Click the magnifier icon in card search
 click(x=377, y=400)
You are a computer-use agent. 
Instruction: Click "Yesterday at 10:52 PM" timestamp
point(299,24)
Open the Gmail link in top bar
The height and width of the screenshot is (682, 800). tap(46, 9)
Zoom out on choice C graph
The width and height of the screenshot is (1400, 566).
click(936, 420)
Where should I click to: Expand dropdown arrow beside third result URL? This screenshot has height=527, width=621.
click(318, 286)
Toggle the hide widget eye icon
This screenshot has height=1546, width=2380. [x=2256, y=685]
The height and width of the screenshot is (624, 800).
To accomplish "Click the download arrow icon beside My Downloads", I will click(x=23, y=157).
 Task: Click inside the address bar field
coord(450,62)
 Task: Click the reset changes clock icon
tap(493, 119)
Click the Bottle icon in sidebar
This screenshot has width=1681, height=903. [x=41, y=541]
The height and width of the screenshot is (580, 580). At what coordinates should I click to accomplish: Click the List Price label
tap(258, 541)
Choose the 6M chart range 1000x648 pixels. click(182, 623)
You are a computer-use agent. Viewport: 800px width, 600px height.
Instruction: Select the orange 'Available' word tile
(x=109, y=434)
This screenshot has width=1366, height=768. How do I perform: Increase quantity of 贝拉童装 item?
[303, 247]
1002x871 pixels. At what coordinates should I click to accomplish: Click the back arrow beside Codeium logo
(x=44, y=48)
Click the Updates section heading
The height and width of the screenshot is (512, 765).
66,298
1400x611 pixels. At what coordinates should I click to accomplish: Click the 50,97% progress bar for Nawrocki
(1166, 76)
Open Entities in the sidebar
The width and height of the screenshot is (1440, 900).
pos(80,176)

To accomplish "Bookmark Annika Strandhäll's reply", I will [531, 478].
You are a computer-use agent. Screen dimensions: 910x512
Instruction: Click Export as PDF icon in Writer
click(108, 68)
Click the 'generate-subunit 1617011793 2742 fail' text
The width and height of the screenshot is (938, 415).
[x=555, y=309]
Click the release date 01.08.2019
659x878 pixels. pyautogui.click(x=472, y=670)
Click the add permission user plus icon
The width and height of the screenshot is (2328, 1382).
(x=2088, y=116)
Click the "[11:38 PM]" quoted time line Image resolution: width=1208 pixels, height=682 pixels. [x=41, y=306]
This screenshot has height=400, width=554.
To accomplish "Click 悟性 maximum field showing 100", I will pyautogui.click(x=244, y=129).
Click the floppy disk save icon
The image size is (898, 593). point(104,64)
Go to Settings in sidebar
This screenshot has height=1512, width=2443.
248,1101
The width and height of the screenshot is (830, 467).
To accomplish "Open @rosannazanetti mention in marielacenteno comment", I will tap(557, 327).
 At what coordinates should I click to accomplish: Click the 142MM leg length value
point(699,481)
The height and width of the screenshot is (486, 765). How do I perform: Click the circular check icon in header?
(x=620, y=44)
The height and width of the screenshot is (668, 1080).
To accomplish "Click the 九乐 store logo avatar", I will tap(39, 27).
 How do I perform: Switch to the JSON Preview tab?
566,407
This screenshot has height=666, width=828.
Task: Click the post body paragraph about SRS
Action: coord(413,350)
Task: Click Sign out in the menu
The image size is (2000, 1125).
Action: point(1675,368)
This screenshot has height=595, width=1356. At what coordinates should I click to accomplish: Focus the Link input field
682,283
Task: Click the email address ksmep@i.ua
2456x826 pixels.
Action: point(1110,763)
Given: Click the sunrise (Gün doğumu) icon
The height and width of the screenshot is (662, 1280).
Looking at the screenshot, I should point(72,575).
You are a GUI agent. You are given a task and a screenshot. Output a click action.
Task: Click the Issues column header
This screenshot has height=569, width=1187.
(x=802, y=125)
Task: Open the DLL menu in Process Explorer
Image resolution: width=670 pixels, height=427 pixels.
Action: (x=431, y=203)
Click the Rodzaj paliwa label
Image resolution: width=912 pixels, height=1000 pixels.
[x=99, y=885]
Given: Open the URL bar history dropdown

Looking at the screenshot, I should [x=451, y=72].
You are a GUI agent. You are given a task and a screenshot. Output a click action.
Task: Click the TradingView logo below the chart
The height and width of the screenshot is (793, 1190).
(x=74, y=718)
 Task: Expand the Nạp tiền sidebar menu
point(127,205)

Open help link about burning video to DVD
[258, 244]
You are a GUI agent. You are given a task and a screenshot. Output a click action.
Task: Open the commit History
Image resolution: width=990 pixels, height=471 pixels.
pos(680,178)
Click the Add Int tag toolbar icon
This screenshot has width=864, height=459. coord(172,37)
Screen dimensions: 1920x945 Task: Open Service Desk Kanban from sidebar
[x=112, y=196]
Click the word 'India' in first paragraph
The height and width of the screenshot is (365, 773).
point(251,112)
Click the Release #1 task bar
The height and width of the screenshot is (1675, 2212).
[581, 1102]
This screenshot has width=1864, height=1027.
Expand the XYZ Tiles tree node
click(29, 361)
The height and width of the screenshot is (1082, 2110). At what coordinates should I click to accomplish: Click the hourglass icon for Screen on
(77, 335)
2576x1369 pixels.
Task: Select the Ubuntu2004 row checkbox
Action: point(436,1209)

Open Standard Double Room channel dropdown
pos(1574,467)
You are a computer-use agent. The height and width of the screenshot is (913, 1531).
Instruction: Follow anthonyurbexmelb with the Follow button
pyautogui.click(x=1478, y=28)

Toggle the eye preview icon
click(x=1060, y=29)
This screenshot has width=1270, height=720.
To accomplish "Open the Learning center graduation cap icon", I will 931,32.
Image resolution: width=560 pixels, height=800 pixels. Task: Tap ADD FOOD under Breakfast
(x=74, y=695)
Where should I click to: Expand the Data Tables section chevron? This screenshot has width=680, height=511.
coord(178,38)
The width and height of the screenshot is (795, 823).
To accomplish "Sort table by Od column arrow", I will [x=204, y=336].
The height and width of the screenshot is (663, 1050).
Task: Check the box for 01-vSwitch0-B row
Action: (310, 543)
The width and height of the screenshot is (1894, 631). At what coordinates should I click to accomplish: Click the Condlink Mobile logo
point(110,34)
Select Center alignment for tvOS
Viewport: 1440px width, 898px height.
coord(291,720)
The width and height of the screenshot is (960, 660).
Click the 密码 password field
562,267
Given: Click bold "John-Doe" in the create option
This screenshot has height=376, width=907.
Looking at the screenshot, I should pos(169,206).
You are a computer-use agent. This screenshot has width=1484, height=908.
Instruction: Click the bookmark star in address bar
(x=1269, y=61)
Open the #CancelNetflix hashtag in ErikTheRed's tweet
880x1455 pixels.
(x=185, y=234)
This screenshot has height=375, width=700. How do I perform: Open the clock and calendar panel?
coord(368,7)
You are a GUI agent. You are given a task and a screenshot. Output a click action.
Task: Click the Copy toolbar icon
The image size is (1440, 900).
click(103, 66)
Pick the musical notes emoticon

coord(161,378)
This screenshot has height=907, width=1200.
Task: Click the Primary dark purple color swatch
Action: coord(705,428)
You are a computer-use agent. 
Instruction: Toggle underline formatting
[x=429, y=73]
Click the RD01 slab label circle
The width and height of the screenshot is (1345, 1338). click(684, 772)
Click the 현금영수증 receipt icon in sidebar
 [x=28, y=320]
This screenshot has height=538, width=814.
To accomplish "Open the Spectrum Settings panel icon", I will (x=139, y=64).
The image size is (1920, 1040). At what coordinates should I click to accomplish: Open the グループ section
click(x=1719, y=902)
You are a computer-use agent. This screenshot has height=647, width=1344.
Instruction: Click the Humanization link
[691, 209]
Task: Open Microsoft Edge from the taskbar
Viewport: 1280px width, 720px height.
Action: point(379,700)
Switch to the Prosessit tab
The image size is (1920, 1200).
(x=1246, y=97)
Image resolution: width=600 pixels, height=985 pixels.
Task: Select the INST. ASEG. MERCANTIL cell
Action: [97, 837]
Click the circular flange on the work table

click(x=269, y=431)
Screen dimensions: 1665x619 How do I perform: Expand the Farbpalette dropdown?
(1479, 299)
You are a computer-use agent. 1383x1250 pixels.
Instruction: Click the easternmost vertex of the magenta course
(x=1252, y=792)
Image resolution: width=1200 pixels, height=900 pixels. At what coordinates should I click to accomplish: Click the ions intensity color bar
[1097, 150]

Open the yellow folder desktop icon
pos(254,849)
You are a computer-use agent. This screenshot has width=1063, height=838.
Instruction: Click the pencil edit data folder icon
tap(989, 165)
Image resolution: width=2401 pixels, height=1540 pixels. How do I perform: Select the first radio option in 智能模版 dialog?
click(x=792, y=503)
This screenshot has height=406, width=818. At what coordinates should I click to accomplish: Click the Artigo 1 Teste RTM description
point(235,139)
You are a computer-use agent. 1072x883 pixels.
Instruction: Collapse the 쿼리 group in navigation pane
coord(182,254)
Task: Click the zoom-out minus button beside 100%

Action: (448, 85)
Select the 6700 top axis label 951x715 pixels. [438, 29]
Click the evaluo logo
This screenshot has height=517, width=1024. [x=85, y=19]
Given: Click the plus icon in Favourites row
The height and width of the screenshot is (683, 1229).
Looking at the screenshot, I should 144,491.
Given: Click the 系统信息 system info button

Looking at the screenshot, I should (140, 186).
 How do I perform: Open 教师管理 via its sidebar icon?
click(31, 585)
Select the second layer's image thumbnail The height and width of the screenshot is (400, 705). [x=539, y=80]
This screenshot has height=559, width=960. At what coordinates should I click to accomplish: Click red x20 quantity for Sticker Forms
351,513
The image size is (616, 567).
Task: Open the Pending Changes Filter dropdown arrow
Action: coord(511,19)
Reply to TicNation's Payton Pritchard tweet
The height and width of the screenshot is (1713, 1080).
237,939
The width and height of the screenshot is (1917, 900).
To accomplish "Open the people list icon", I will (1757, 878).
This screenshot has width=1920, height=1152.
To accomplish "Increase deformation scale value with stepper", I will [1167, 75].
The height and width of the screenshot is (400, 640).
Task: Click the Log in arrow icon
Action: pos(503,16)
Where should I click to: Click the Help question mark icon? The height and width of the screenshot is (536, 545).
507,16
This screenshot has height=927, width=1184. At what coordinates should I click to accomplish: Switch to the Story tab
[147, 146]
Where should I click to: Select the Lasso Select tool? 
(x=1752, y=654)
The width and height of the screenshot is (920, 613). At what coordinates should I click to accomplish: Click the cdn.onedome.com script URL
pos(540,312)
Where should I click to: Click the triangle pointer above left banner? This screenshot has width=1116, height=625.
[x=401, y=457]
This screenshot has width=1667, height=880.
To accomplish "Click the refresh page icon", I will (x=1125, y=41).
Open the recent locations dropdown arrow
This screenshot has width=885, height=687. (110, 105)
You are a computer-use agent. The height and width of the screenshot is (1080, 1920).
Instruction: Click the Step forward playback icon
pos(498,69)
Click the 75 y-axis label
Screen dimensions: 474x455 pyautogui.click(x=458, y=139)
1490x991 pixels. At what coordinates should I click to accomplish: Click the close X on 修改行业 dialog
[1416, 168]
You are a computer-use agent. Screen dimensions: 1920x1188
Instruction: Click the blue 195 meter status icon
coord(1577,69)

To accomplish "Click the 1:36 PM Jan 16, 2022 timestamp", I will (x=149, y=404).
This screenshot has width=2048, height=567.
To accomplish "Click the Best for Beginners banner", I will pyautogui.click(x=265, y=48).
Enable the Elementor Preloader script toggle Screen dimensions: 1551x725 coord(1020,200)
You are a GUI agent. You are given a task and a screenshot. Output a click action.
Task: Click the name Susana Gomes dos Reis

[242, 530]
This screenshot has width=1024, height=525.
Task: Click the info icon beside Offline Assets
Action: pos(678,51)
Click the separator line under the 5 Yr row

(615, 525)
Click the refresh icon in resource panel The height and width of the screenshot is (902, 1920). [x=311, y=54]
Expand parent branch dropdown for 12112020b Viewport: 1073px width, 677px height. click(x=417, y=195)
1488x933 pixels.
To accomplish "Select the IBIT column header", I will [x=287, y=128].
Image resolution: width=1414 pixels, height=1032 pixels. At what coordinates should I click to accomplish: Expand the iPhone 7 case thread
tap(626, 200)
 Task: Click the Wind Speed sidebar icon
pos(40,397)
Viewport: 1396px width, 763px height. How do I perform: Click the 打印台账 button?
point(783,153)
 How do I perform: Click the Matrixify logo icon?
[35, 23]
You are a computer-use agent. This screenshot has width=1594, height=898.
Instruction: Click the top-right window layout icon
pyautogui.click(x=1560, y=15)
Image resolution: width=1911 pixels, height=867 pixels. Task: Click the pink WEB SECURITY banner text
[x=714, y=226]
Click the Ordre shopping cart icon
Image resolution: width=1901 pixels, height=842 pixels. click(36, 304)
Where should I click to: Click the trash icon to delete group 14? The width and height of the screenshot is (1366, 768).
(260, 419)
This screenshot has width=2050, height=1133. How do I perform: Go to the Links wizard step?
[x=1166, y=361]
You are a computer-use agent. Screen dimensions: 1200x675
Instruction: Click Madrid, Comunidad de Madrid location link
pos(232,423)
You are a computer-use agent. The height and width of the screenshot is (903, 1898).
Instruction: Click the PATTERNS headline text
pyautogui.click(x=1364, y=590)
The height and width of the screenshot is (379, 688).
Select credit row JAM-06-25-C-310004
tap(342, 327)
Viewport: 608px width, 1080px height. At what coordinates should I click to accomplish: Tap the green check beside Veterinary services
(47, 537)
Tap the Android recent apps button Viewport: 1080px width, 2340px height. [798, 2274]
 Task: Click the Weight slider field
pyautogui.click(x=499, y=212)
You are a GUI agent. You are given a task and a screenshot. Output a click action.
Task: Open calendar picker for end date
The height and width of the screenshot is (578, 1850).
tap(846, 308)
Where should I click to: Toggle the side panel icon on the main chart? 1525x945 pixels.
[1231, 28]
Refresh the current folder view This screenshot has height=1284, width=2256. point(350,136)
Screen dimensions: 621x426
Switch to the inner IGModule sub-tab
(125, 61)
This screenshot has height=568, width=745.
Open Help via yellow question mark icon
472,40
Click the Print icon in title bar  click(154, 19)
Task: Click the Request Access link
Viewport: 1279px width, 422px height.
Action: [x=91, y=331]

----

• Objective: Put the lines between the line containing "Screen dimensions: 1920x945" and the line containing "[x=112, y=196]", inclusive, into a numbered list, leaving out any blank lines.

• Answer for this exercise:
1. Screen dimensions: 1920x945 Task: Open Service Desk Kanban from sidebar
2. [x=112, y=196]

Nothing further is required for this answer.